Más de 50 proyectos culturales, recreativos, y deportivos, cuya inversión en su conjunto supera los 2.400 millones de euros están, en el mejor de los casos, manifiestamente infrautilizados, cuando no en estado de abandono. De hecho hay 22 de ellos que no han sido terminados, entre los que sobresalen la Ciudad de la Cultura de Galicia que supuso una inversión de 300 millones y la Ciudad del Medio Ambiente de Soria que ocasionó un gasto de 93 millones para no terminar el proyecto y, asómbrense, hacer un importante destrozo medioambiental. Y diez de ellos fueron terminados pero no se usan, entre los que sobresale el Palacio de las Artes de Valencia con una inversión de casi 500 millones. Entre los muchos que han tenido algún uso pero representan un proyecto a todas luces excesivo, sobresalen la Caja Mágica de Madrid y el Estadio Olímpico de la Cartuja en Sevilla. Pero hay muchos más. En Extremadura hay 5 Palacios de Congresos (uno de ellos aún no terminado): 3 en la provincia de Badajoz y 2 en la de Cáceres.

La imagen que proporciona esta amplia muestra de casos es la de una gestión pública irresponsable, aunque existan proyectos de inversión pública bien gestionados. En muchos casos la mala gestión no es inocente. Corresponde a unos intereses concretos que han operado para generar ese despilfarro. Fijándonos, por ejemplo, en el puente de Talavera de La Reina, una empresa ganó un concurso, realizó esa obra que no tiene ninguna utilidad y ganó su margen. La ley de Transparencia, bastante cicatera en su planteamiento, no funciona ni en sus términos restrictivos y no podemos acceder a la información sobre ese proceso administrativo, ni sobre tantos otros. Pero merecería la pena poder hacerlo.
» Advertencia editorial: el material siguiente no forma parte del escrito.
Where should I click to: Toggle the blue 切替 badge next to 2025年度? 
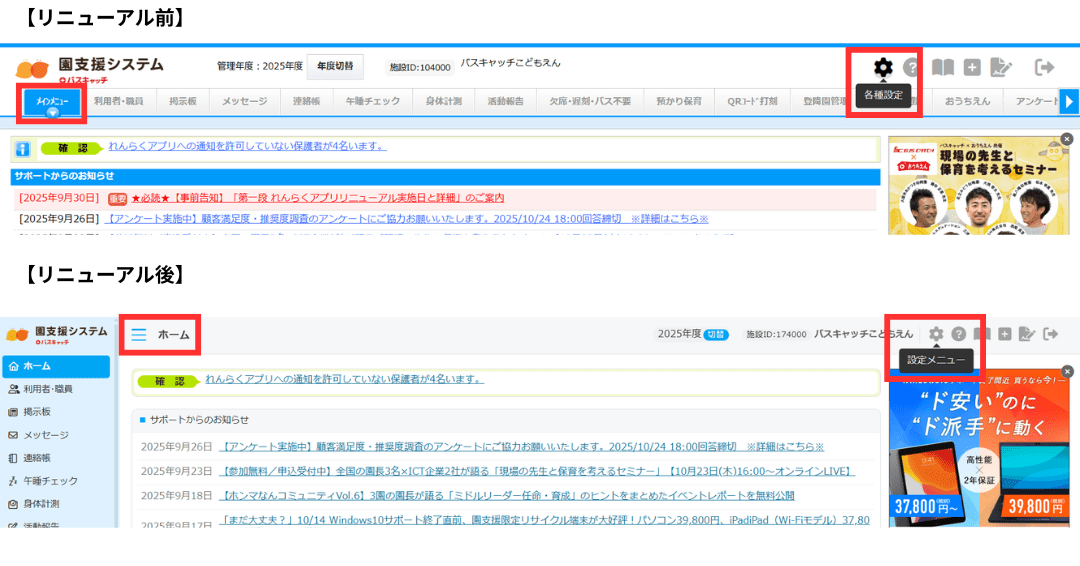coord(716,335)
Igualmente, ¿es simplemente un descuido de mal gestor no tener los informes técnicos que hubieran desechado la opción de esos túneles bajo Pajares que gastaron 3.500 millones de los contribuyentes sin ninguna utilidad? De nuevo, una empresa fue adjudicataria de esas obras y ganó su margen. Uno tiene la impresión de que no pocas obras obedecen al interés de unas empresas en hacerlas, empresas que luego resultan ser las adjudicatarias.

Evitar estos casos no requiere establecer complejos requisitos ex ante. Esta vía ya se ha seguido con el único resultado de aumentar la burocracia. Sería necesario avanzar en, al menos, tres frentes: la programación de las inversiones públicas, con un control cualificado e independiente en la definición de los proyectos  (quienes den el visto bueno  deben ser profesionales cualificados que no dependan del responsable del proyecto); una elevada transparencia en el proceso de adjudicación de las obras, que podría ser supervisado ex post por una autoridad independiente; y un mejor funcionamiento de la ley de Transparencia, para que la sociedad civil pueda ejercer su control.